#### [Problem to work on]
Look for the word "icon" in the records, and copy each line where it appears.

(Records from a dataset)
- - - - -
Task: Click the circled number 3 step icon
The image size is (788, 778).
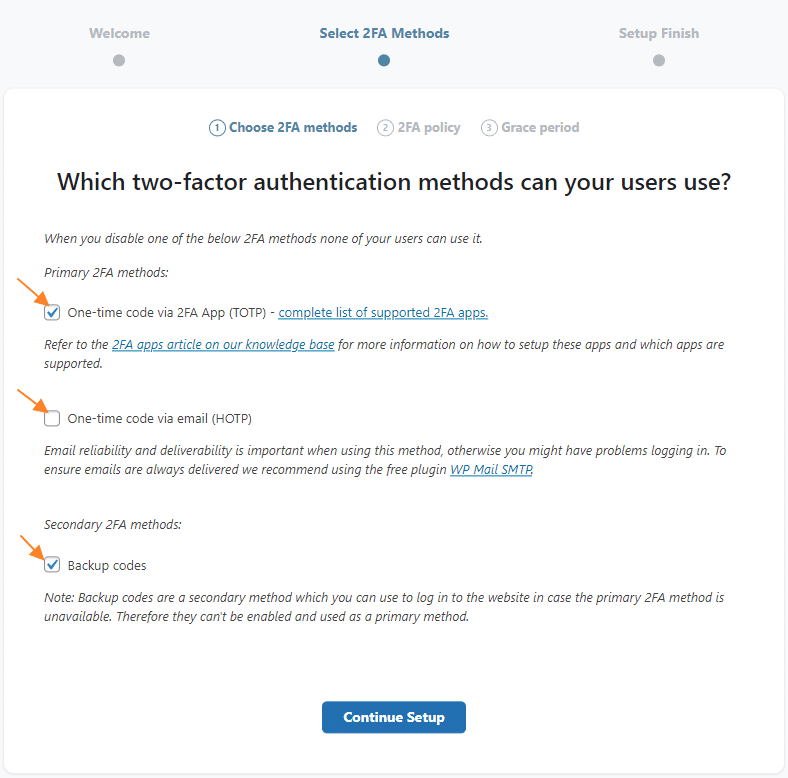Action: 489,128
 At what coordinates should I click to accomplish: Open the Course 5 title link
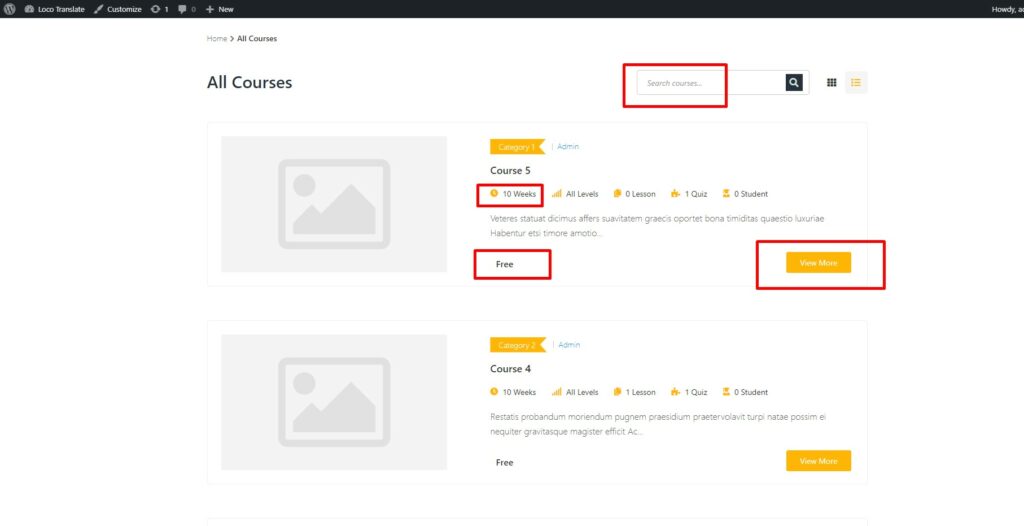tap(510, 171)
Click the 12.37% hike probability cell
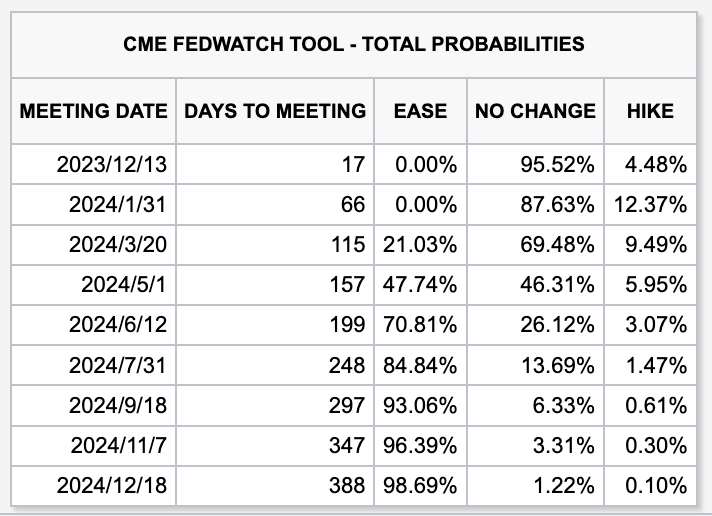712x516 pixels. [649, 204]
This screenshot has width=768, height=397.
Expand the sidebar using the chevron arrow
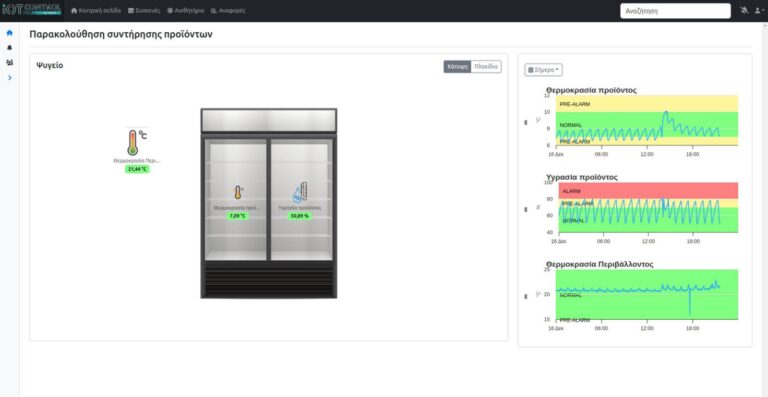pos(9,77)
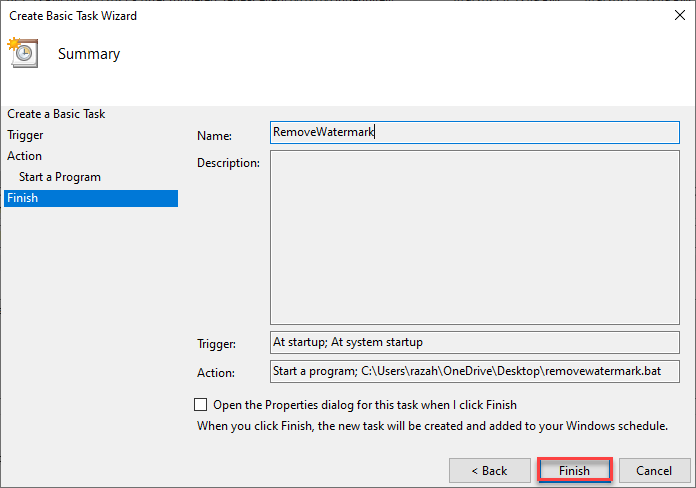This screenshot has width=696, height=488.
Task: Click the Name: label
Action: tap(214, 135)
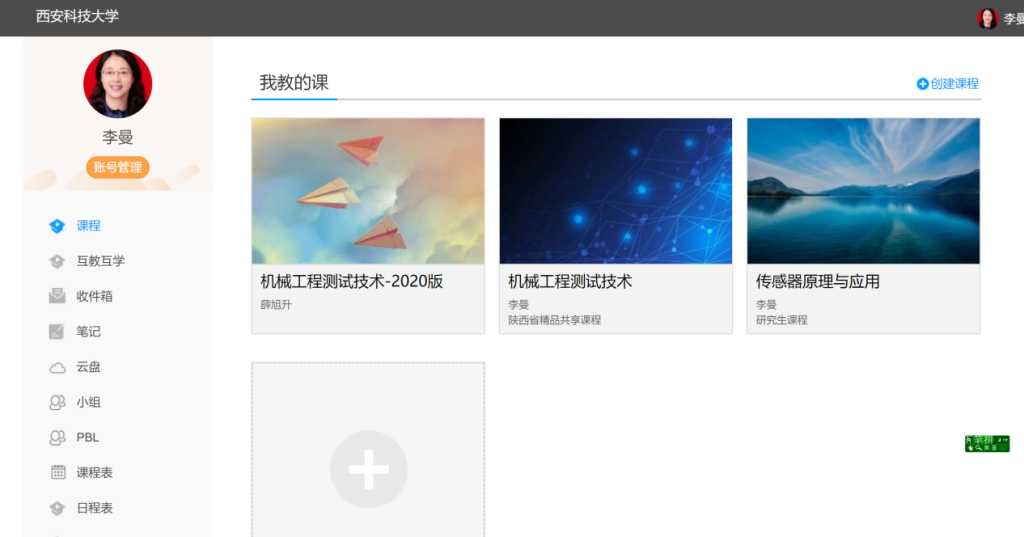Open 机械工程测试技术-2020版 paper planes thumbnail
This screenshot has height=537, width=1024.
coord(368,191)
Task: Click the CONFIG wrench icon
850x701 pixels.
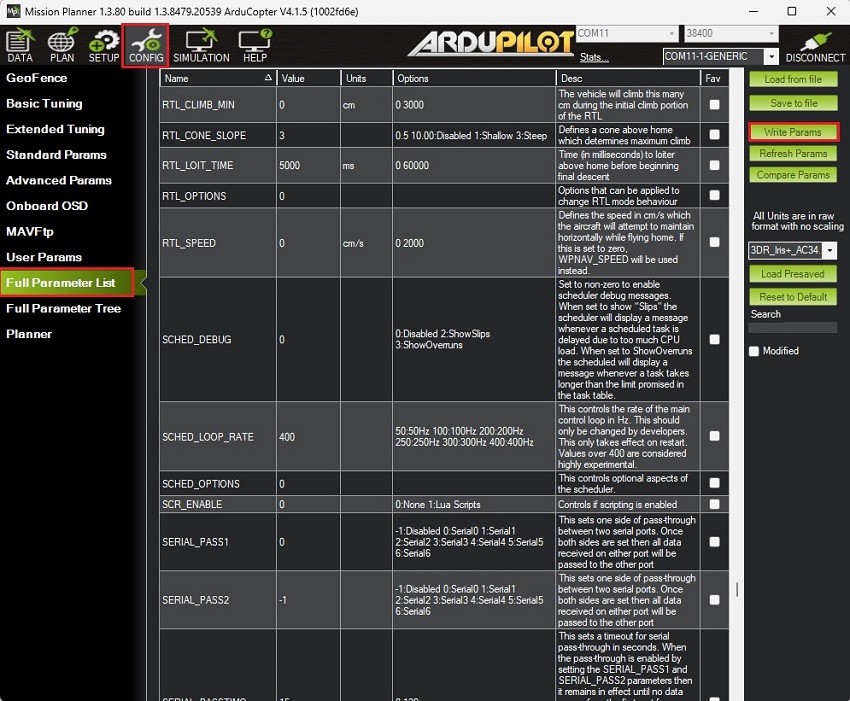Action: 146,46
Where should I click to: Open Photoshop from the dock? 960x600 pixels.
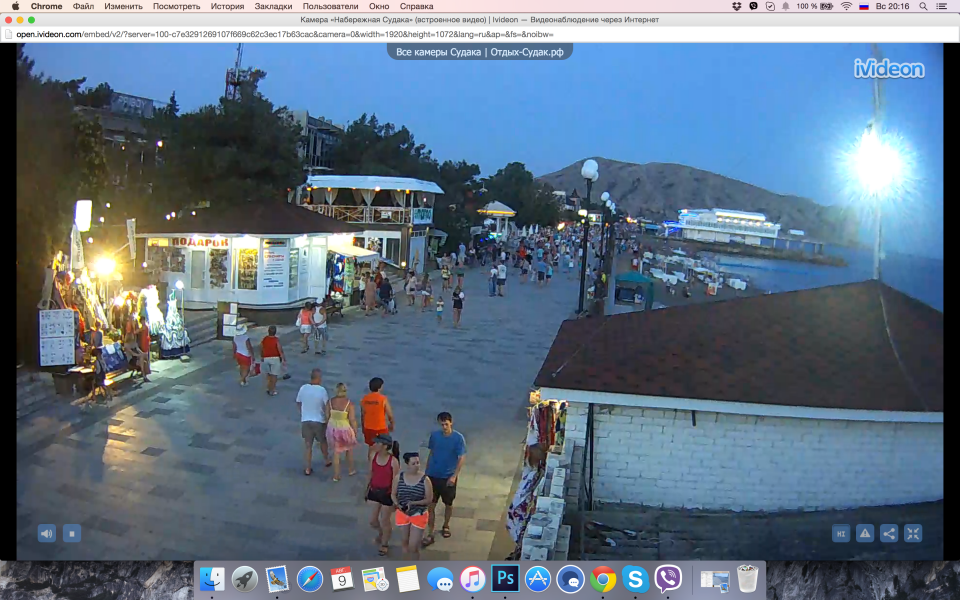click(x=505, y=578)
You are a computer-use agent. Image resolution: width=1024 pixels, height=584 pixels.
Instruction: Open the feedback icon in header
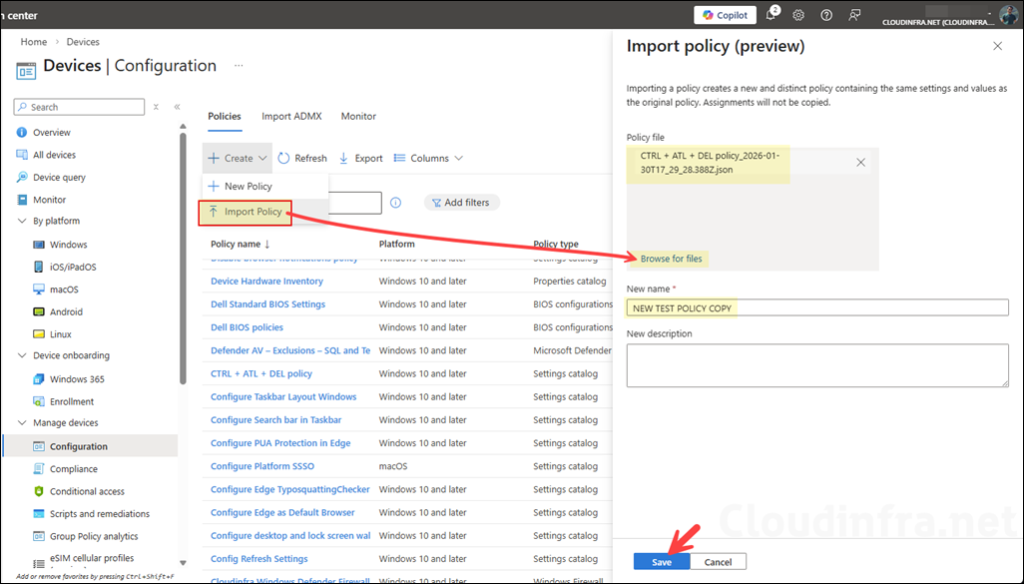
- - - - -
#### [Response below]
Task: Click the circled number 3 step icon
Task: Click the CONFIG wrench icon
Instruction: Open the feedback icon in header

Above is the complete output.